* _Exercise directions_
The answer should consist of each line below that contains the word "resolution".

* _Provided records_
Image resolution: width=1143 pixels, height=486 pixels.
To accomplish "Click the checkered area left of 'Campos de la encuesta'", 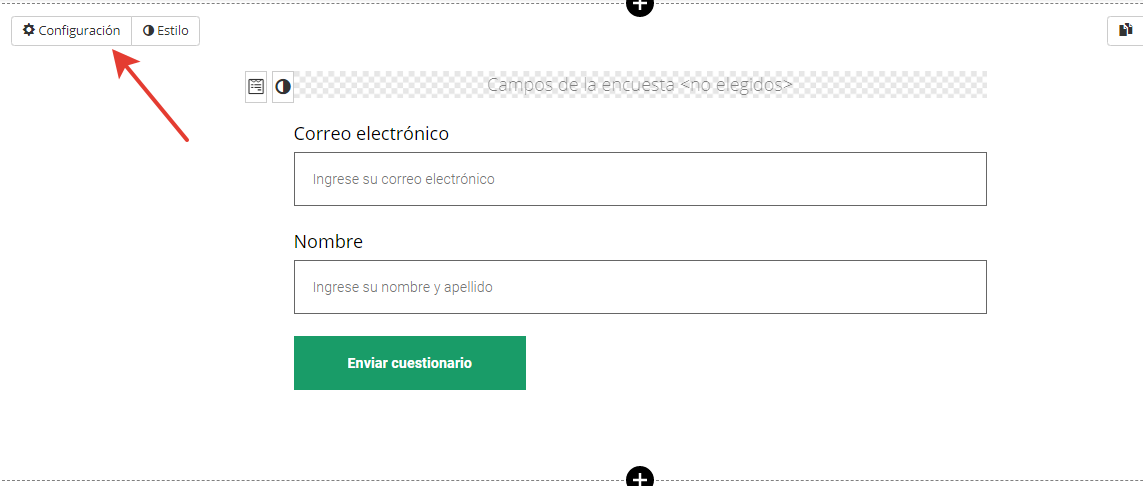I will (390, 85).
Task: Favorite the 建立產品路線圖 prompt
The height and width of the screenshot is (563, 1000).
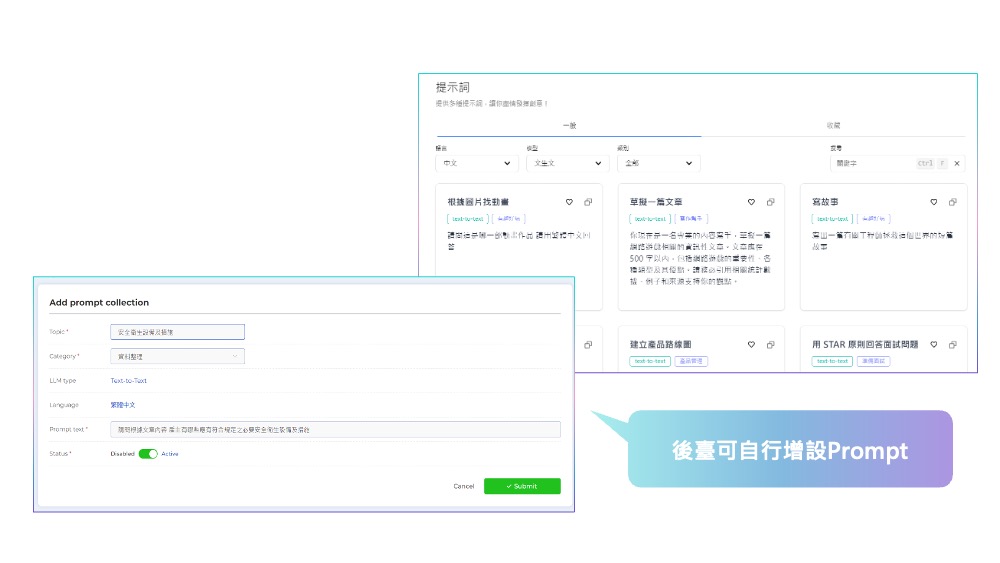Action: point(751,344)
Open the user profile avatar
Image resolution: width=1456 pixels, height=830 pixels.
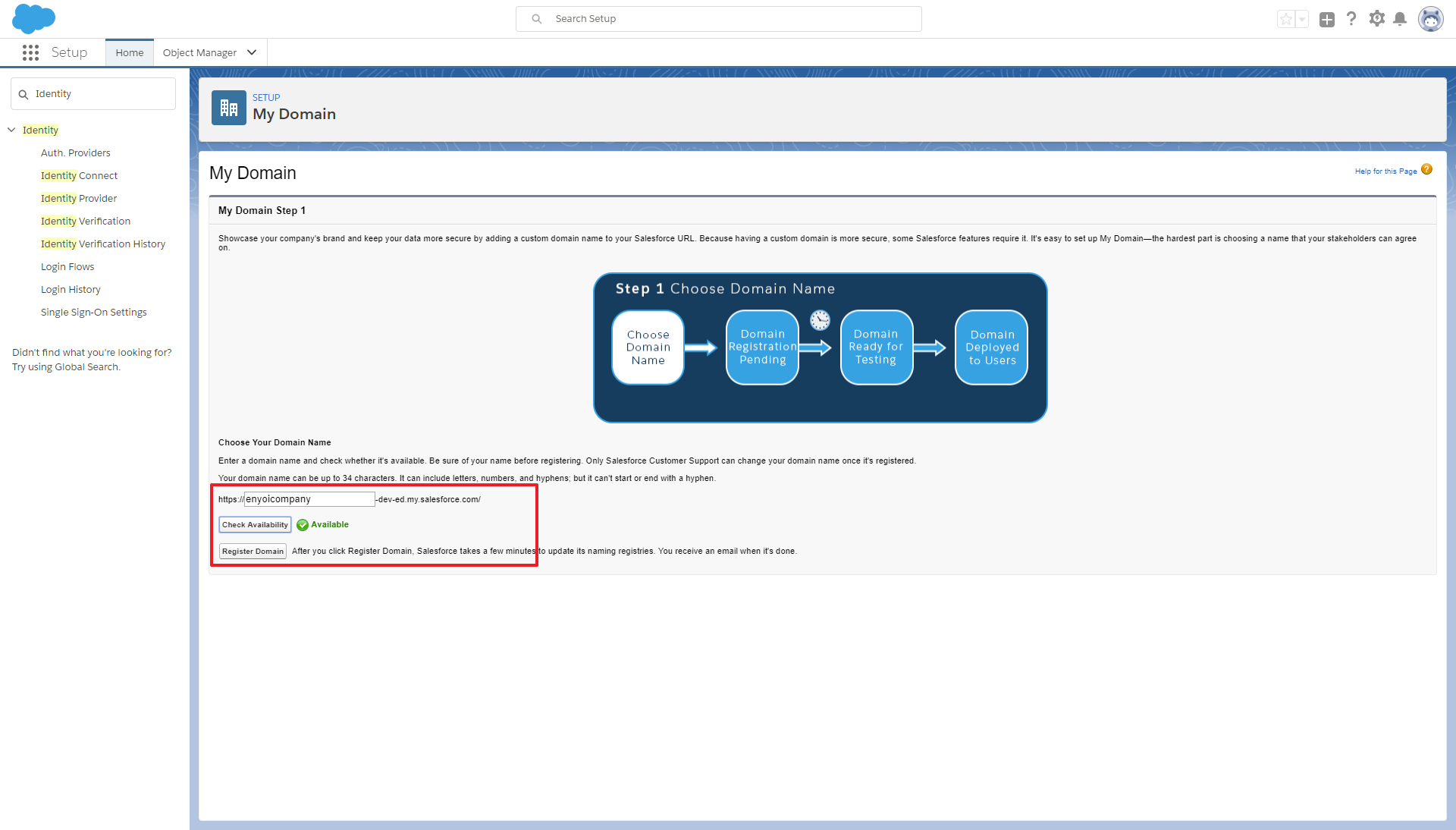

* _Written solution_
Image resolution: width=1143 pixels, height=486 pixels.
Image resolution: width=1456 pixels, height=830 pixels.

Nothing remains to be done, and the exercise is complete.